| |
| |
| |
Nog eens iets over Beets en zijn laatsten bundel
Een nieuwe versbundel van den heer Beets is geen aangename lectuur meer in den laatsten tijd. Levenswijsheid en ervaringspreuken zijn nooit zeer aantrekkelijk geweest in verzen, maar er zijn allerlei redenen, waarom die van den heer Beets onpoëtischer en vervelender zijn dan die van vele anderen. De voornaamste daarvan zal wel wezen dat de heer Beets zoo'n goed volksdichter is. Dat wil hier zeggen, dat hij ter uitdrukking van zijn gedachten geregeld gebruik maakt van dagelijksche gezegden, spreekwoordelijke uitdrukkingen, alledaagsche beeldspraak en ander nationaal eigendom, dat onpoëtisch is uit overmaat van algemeenheid.
Spreekwijzen, die algemeen zijn, zijn onpoëtisch.
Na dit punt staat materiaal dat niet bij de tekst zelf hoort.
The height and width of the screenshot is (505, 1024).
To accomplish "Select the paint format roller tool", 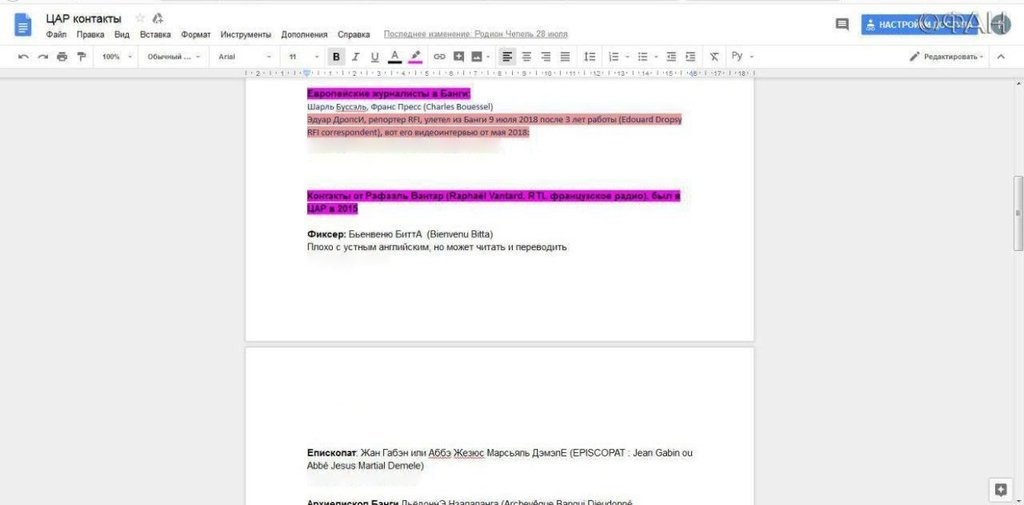I will coord(81,57).
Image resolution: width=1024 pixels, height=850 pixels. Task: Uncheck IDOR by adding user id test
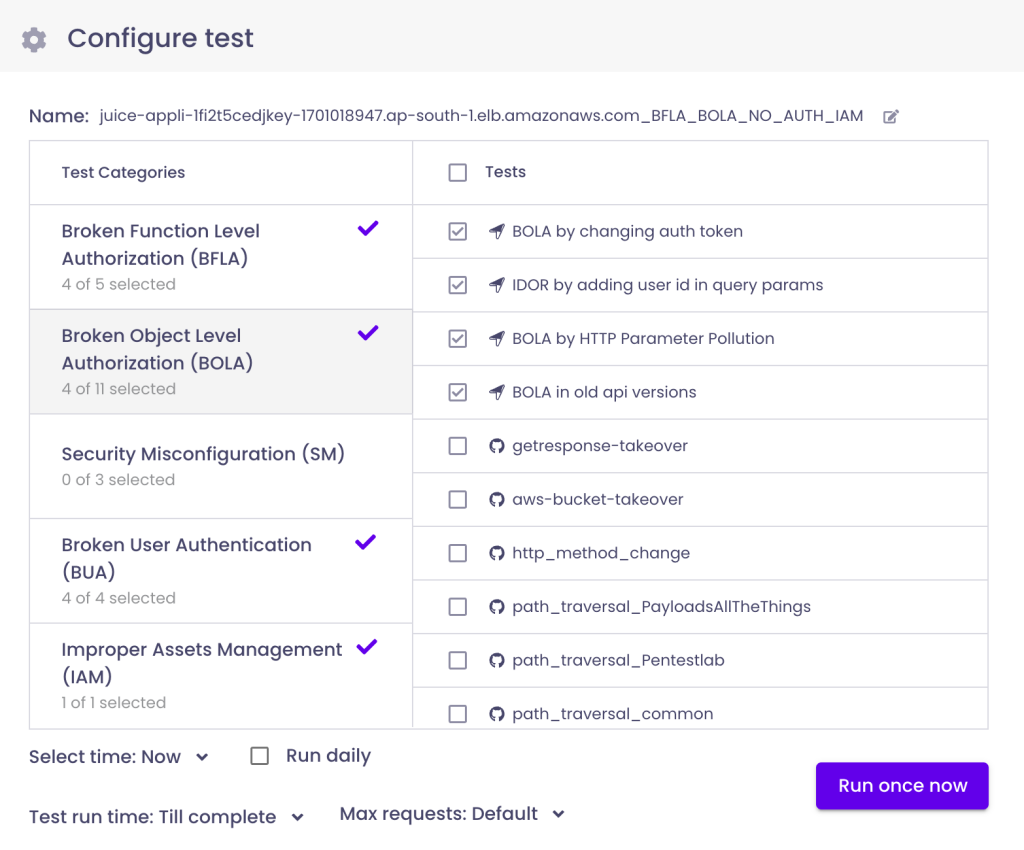pos(458,285)
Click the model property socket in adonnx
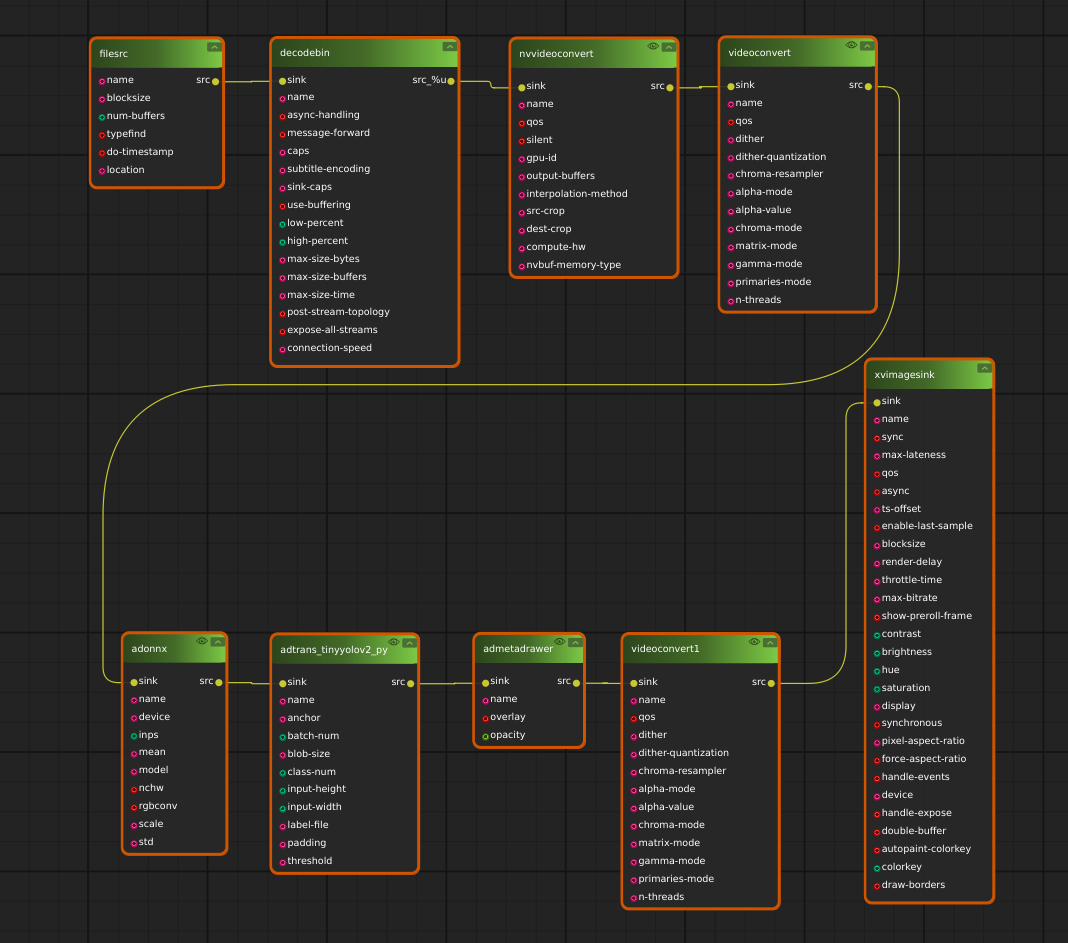The image size is (1068, 943). tap(134, 771)
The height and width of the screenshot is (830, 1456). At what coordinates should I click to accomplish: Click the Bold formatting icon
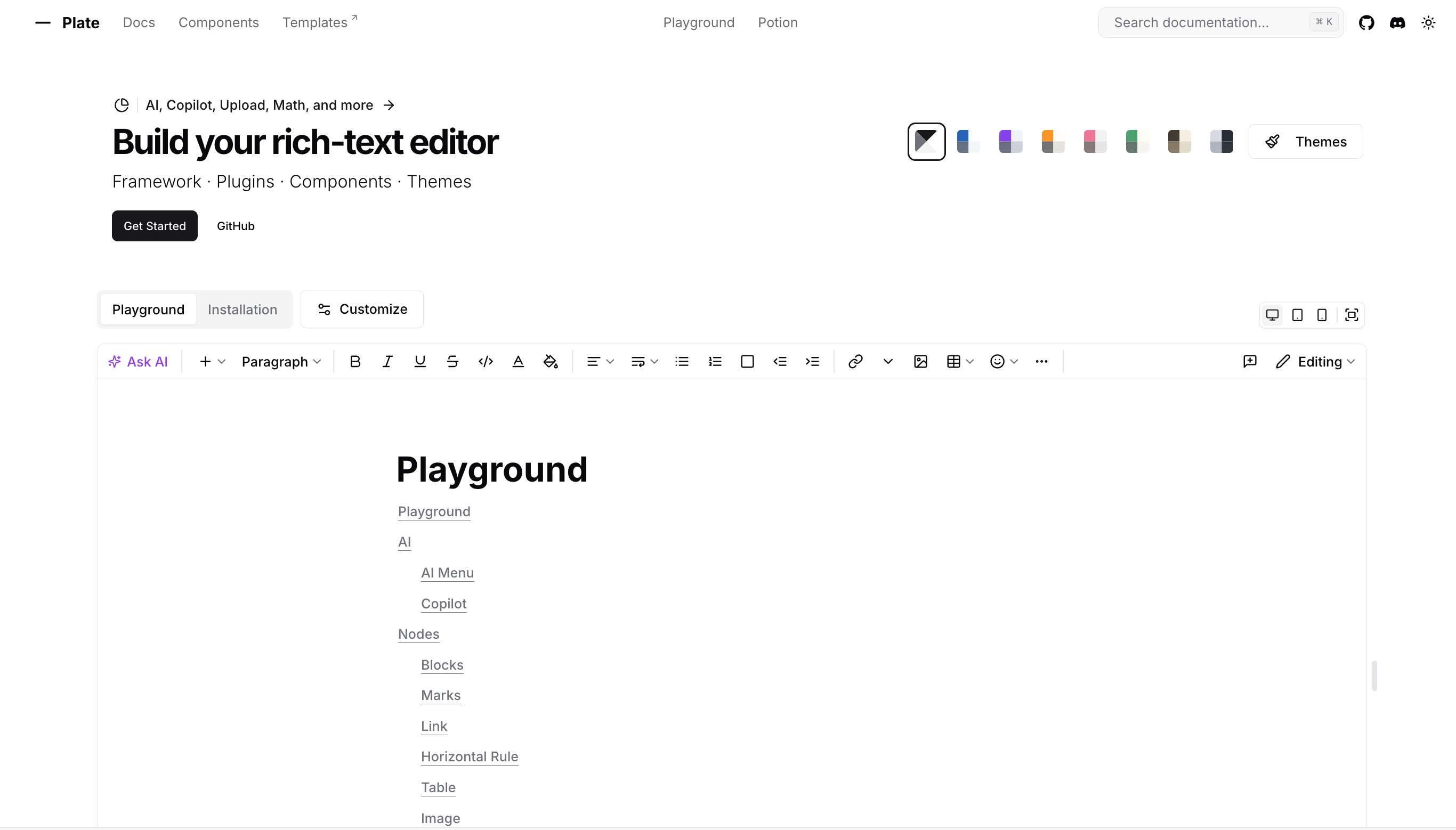tap(354, 361)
Want wat is poëzie? En hoe ontstaat zij? Zij ontstaat uit den drang der gevoelens, die overvloeien, wanneer zij zeer sterk worden in het hart van een dichter. Zij wordt onwillens gevormd uit een zonder- | |
| |
lingen hoop gegevens, die de natuur - of wat wij zoo noemen - heeft bijeengebracht in een enkele menschenziel en die nooit zóo kunnen vereenigd zijn in een andere. Zij wordt waarneembaar in combinaties van woorden, die onder alle andere combinaties de eenige zijn ter uitdrukking van dat individueele gevoel.
Krachtig, individueel gevoel heeft de menschen tot het maken van een taal gedreven. Dat ging niet bij afspraak. Ieder maakte waarschijnlijk de woorden naarmate hij ze noodig had. Die woorden moesten eenvoudig zeggen wat ieder zelf wilde te kennen geven. Dat was natuurlijk. Niemand toch zal trachten te zeggen wat ‘de menschen’ voelen bij iets afgrijselijks, of wat de Hollanders voelen voor iets schoons. Nationale gevoelens bestaan niet: de voorstelling ervan is even dwaas als die van den ‘God van Nederland’ of ‘het rechtsgevoel der natie’. Ieder heeft zijn eigen gevoel, zijn eigen gedachten, zijn eigen indrukken en die wil hij weergeven.
Daarom zal de taal van ieder mensch afwijken van die van anderen. Evenals iedere menschenziel haar eigen samenstel heeft, zoo moet ook de taal, die iemands ziel zal voorstellen, diens geheel eigen samenstel wezen in de schikking van beteekenis en klank.
| |
| |
Het spreekt vanzelf dat daarbij éen grens is: de woorden moeten wij nemen zooals zij zijn. Die zijn vastgegroeid; hun oorspronkelijke beteekenis is verloren gegaan; iedereen gebruikt ze en ieder verstaat er iets verschillends onder of stelt ze in verband met verschillende denkbeelden.
Vooral abstracte woorden, als liefde, toorn, haat, vriendschap etc. beteekenen voor ieder mensch iets anders. Men gebruikt ze sprekende over zijn vader, zijn moeder, zijn meisje, zijn professor, telkens in anderen gedachtenkring en met andere beteekenis; en toch zal ieder, die ze hoort - en er óok weer iets verschillends bij denkt - direct zeggen: ‘o ja, liefde!’ of ‘welzeker, vriendschap!’ alsof die zaken zoo duidelijk zijn als de melkkan, die voor hen op tafel staat.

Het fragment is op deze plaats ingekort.